In recent years, due to the rapid development of infrared technology, the demand for infrared detectors in various fields has also become diverse. Requiring high performance devices while maintaining high operating temperature has always been the goal pursued by researchers.
By selecting high-performance materials, optimizing device structure, improving material growth and device technology, the working temperature of mid-wave infrared detectors (usually liquid nitrogen temperature) can be increased to a higher temperature (about 150 K), also known as HOT infrared detector.

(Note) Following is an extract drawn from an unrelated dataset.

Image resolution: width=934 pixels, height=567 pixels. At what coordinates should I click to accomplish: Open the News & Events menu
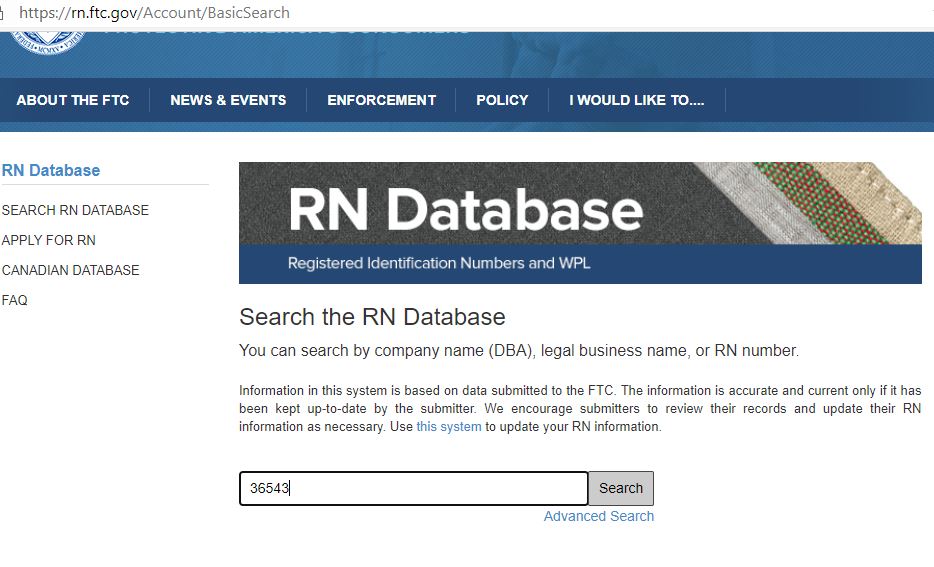point(228,100)
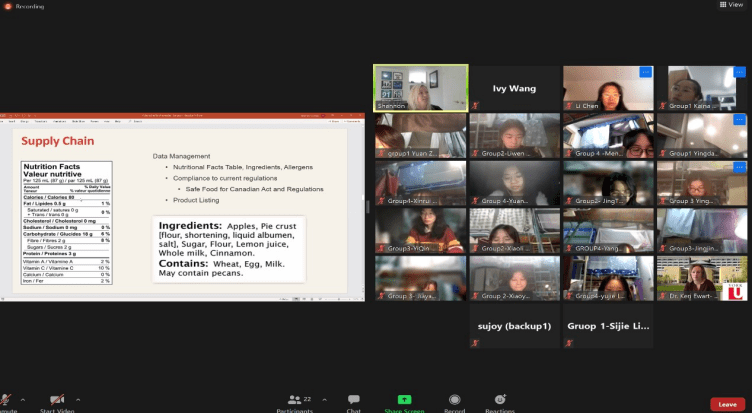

The key technical approach of the HOT infrared detector is to reduce the dark current. It has higher reliability, lower cost, greater autonomy and smaller size than traditional mid-wave infrared detectors. The main problem of HOT infrared detectors is that higher operating temperature will cause more defects in existing materials and devices, resulting in greater low-frequency noise. Therefore, developing high-quality materials, mastering mature device process technologies (annealing, etching, surface passivation, flip-chip interconnection, etc.) and improving traditional processes are very important for the development of HOT infrared detectors. At present, a lot of research has been carried out at home and abroad on medium-wave HOT infrared detectors, including InAsSb detectors with nBn structure and HgCdTe detectors with thermoelectric cooling.
The materials used for infrared detectors mainly include InSb, HgCdTe, quantum wells and antimonide II superlattice. Most of the HgCdTe and InSb infrared detectors work at 77K. If the operating temperature of the device is increased, the dark current will increase exponentially, and the increase of the dark current will lead to a serious decline in the performance of infrared detectors.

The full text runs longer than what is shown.